Reproduce the data word for word from the line with "Click the X mark beside ザラザラ伸びにくい" through the last line of the data, including both ends. Leave the pictures out.

====

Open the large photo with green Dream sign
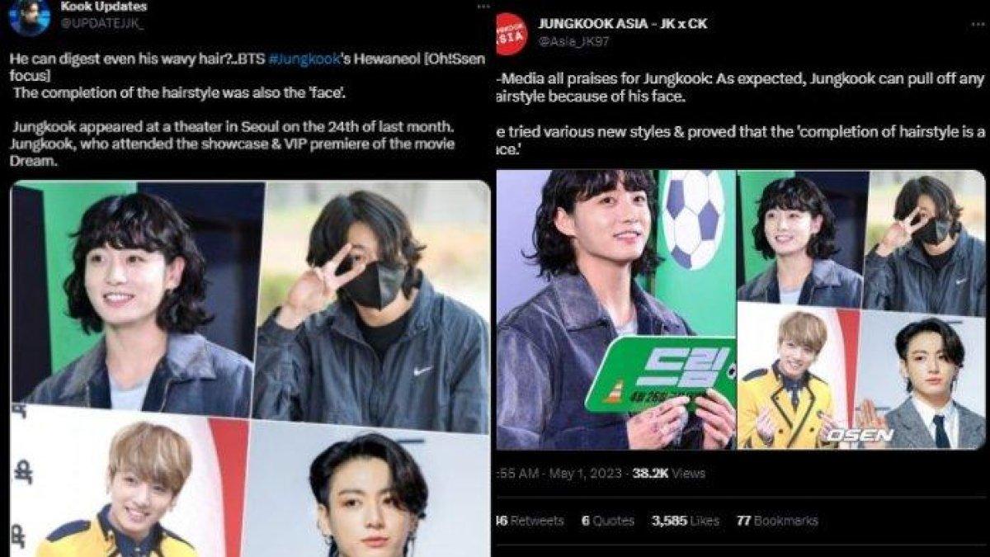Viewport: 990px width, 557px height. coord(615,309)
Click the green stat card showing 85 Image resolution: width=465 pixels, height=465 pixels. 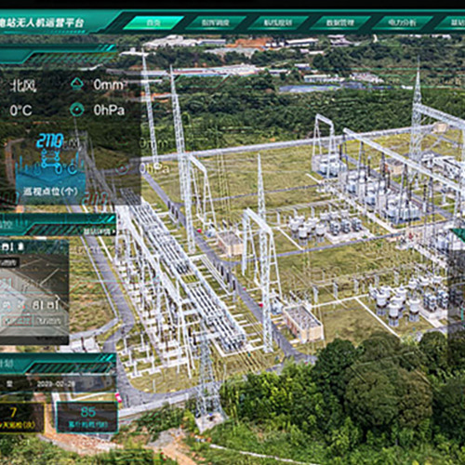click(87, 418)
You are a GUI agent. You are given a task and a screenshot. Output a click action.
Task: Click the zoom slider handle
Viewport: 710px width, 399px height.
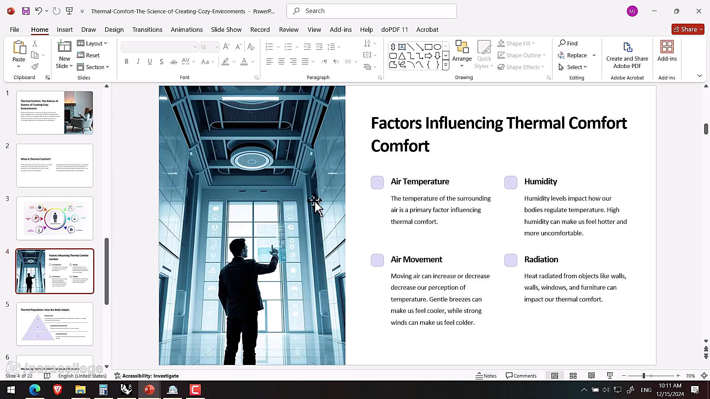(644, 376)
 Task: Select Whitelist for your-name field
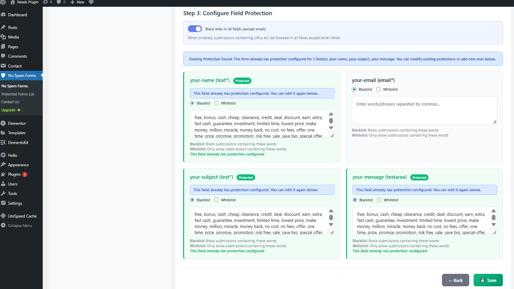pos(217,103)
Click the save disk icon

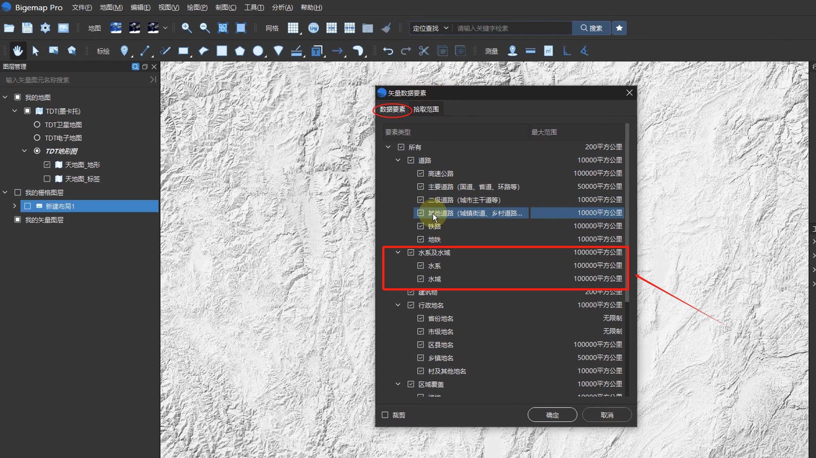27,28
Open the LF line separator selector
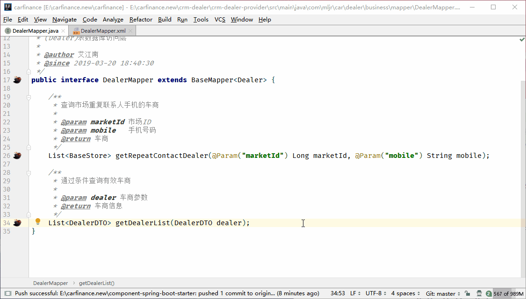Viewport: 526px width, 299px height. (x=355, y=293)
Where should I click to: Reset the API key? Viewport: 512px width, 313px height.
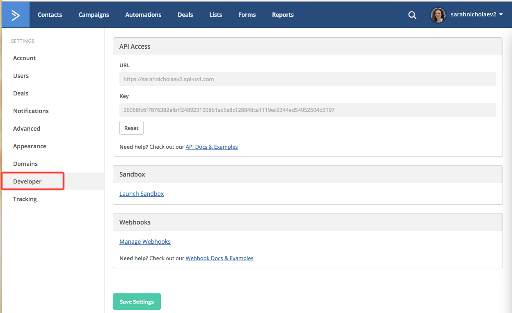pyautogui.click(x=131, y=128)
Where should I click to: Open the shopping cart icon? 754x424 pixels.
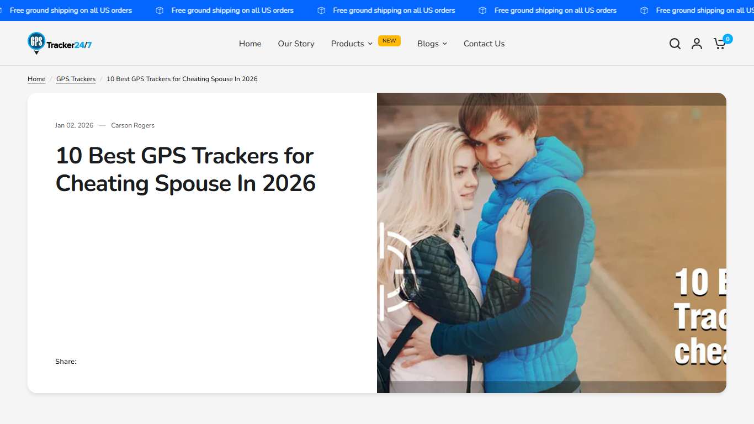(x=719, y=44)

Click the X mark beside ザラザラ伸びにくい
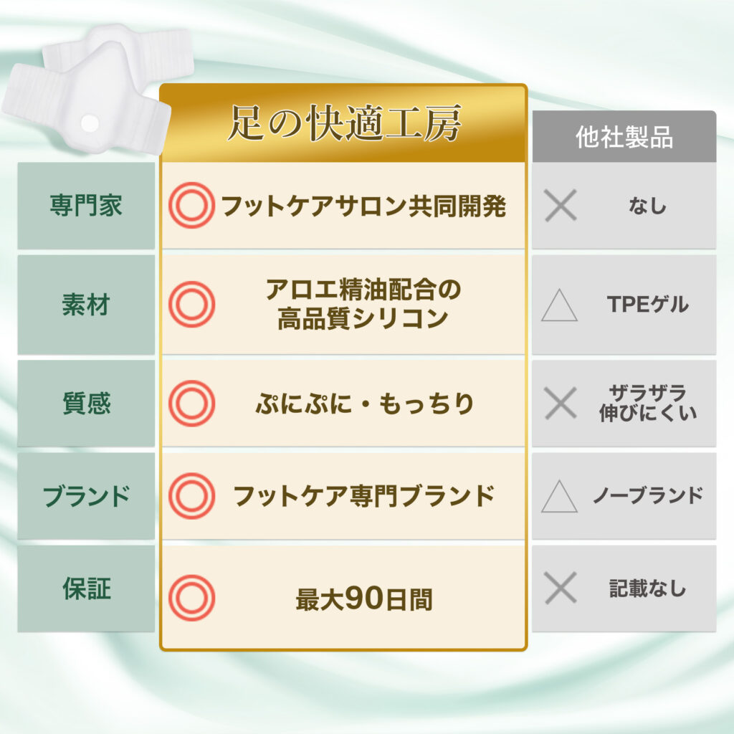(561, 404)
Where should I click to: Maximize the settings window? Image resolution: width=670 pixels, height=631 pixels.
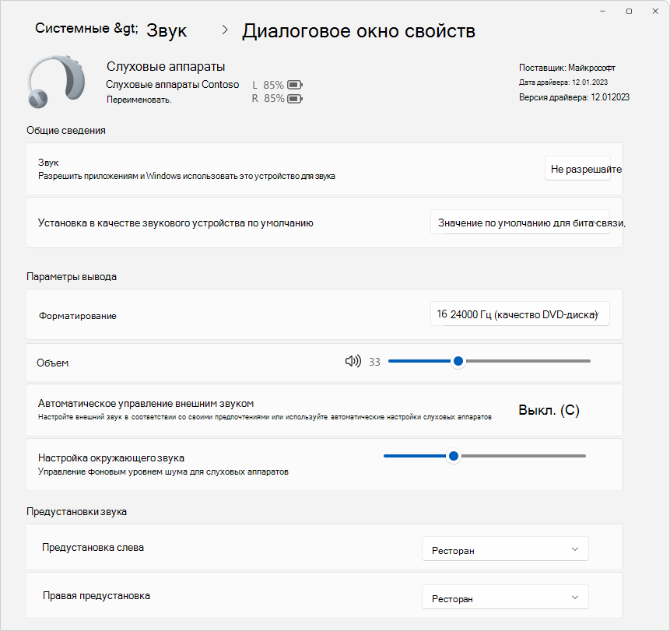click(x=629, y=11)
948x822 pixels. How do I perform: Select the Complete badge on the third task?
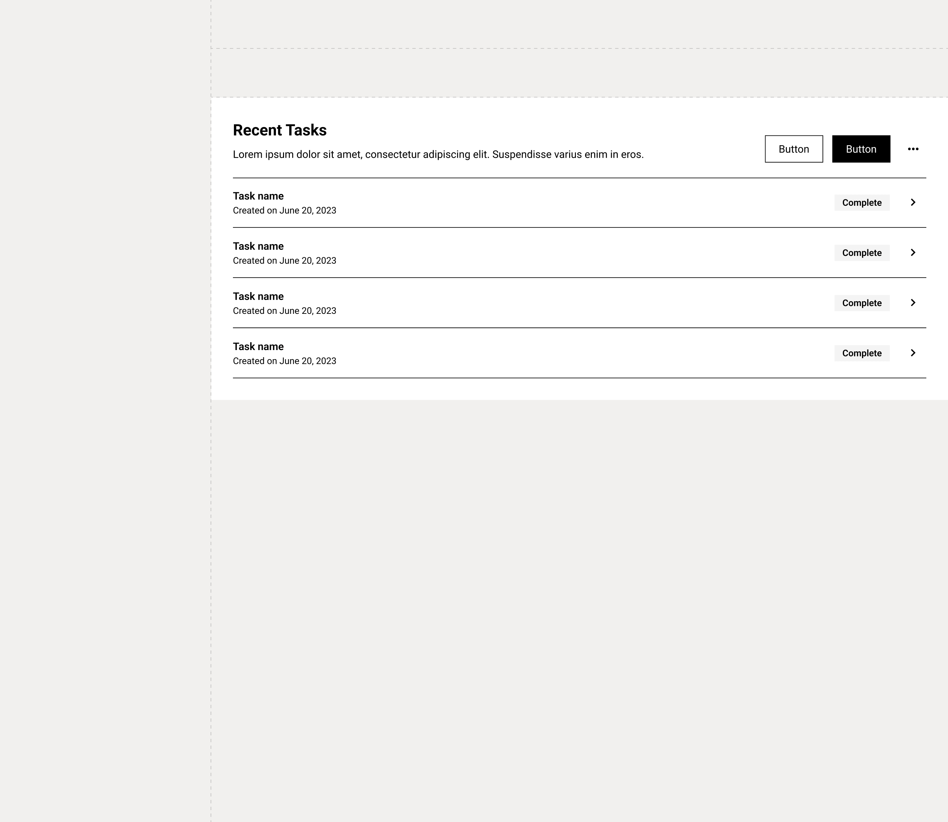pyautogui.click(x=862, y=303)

====

### ANSWER
Click the X mark beside ザラザラ伸びにくい
(561, 404)
Where should I click to: Maximize the settings window? Image resolution: width=670 pixels, height=631 pixels.
click(x=629, y=11)
948x822 pixels. How do I perform: Select the Complete badge on the third task?
pyautogui.click(x=862, y=303)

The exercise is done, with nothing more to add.